AI Response: Includes network_trace and syscall_trace capabilities
eBPF Output: Real-time network send/receive events, connection attempts, and related system calls
```
### Performance Issue Investigation
For performance problems, the AI can request comprehensive monitoring:
```
User: "System is running slowly, high CPU usage"
AI Response: Includes process_trace, performance, and syscall_trace
eBPF Output: Process execution patterns, performance metrics, and system call analysis
```
### Security Incident Analysis
For security concerns, specialized monitoring is available:
```
User: "Suspicious activity detected, possible privilege escalation"
AI Response: Includes security_event, process_trace, and file_trace
eBPF Output: Security-relevant events, process behavior, and file access patterns
```
## Filtering Options
eBPF traces can be filtered for focused monitoring:
- **Process ID**: `{"pid": "1234"}` - Monitor specific process
- **Process Name**: `{"comm": "nginx"}` - Monitor processes by name
- **File Path**: `{"path": "/etc"}` - Monitor specific path (file tracing)
## Integration with Existing Workflow
eBPF monitoring integrates seamlessly with the existing diagnostic workflow:
1. **Automatic Detection**: Agent detects available eBPF capabilities at startup
2. **AI Decision Making**: AI decides when eBPF monitoring would be helpful
3. **Parallel Execution**: eBPF traces run alongside regular diagnostic commands
4. **Structured Results**: eBPF data is included in command results for AI analysis
5. **Contextual Analysis**: AI correlates eBPF events with other diagnostic data
## Troubleshooting
### Common Issues
**Permission Errors:**
- Most eBPF operations require root privileges
- Run the agent with `sudo` for full eBPF functionality
**Tool Not Available:**
- Use `./ebpf_helper.sh check` to verify available tools
- Install missing tools with `./ebpf_helper.sh install`
**Kernel Compatibility:**
- eBPF requires Linux kernel 4.4+ (5.0+ recommended)
- Some features may require newer kernel versions
**Debugging eBPF Issues:**
```bash
# Check kernel eBPF support
sudo ./ebpf_helper.sh check
# Test basic eBPF functionality
sudo bpftrace -e 'BEGIN { print("eBPF works!"); exit(); }'
# Verify debugfs mount (required for ftrace)
sudo mount -t debugfs none /sys/kernel/debug
```
## Security Considerations
- eBPF monitoring provides deep system visibility
- Traces may contain sensitive information (file paths, process arguments)

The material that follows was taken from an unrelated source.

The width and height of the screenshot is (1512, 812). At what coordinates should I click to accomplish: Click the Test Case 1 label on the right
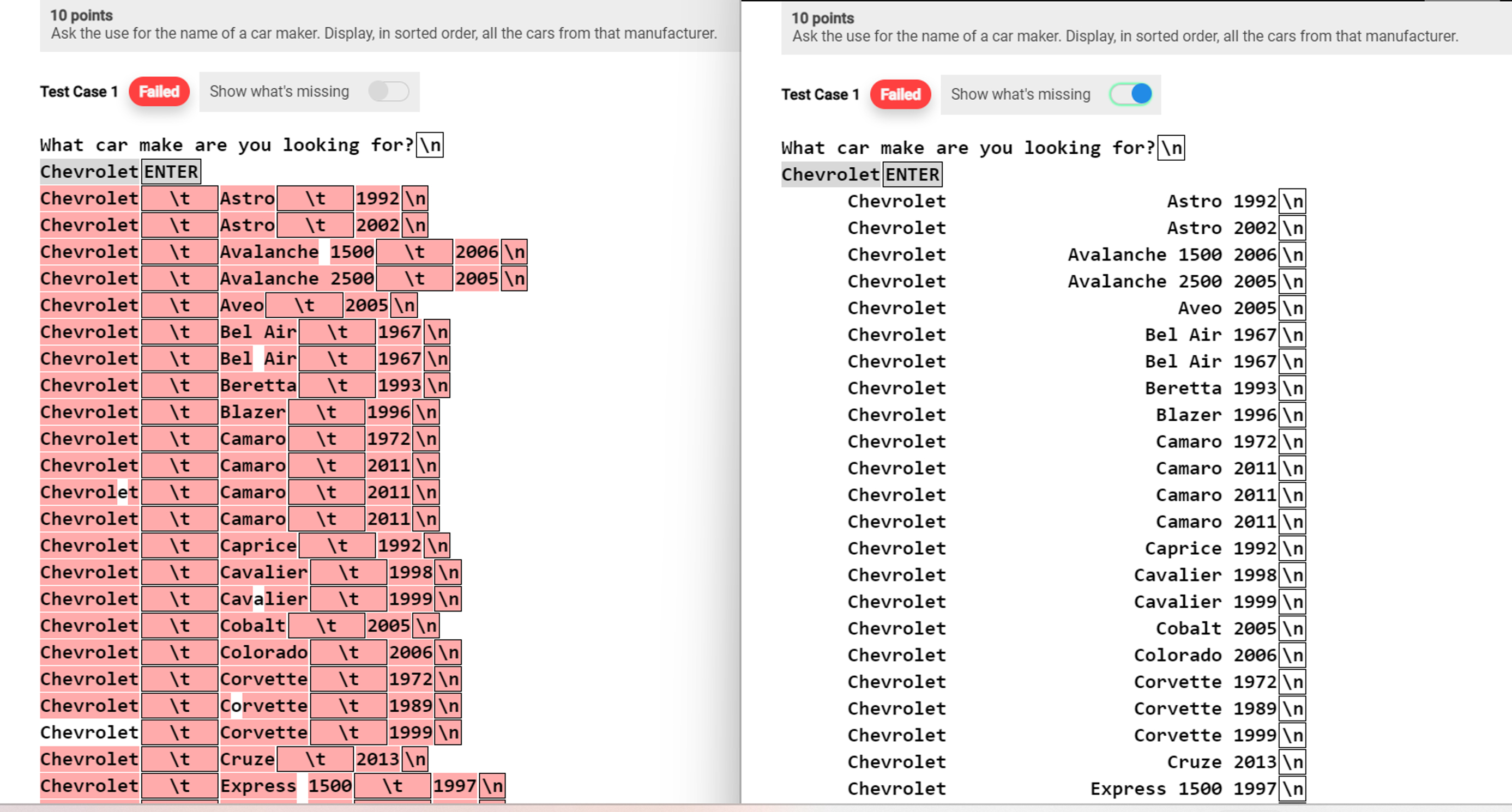pos(821,94)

- Traces are stored temporarily in `/tmp/nannyagent/ebpf/`
- Old traces are automatically cleaned up after 1 hour
- Consider the security implications of detailed system monitoring
## Performance Impact
- eBPF monitoring has minimal performance overhead
- Traces are time-limited (typically 10-30 seconds)
- Event collection is optimized for efficiency
- Heavy tracing may impact system performance on resource-constrained systems
## Contributing
To add new eBPF capabilities:
1. Extend the `EBPFCapability` enum in `ebpf_manager.go`
2. Add detection logic in `detectCapabilities()`
3. Implement trace command generation in `buildXXXTraceCommand()`
4. Update capability descriptions in `FormatSystemInfoWithEBPFForPrompt()`
The eBPF integration is designed to be extensible and can accommodate additional monitoring capabilities as needed.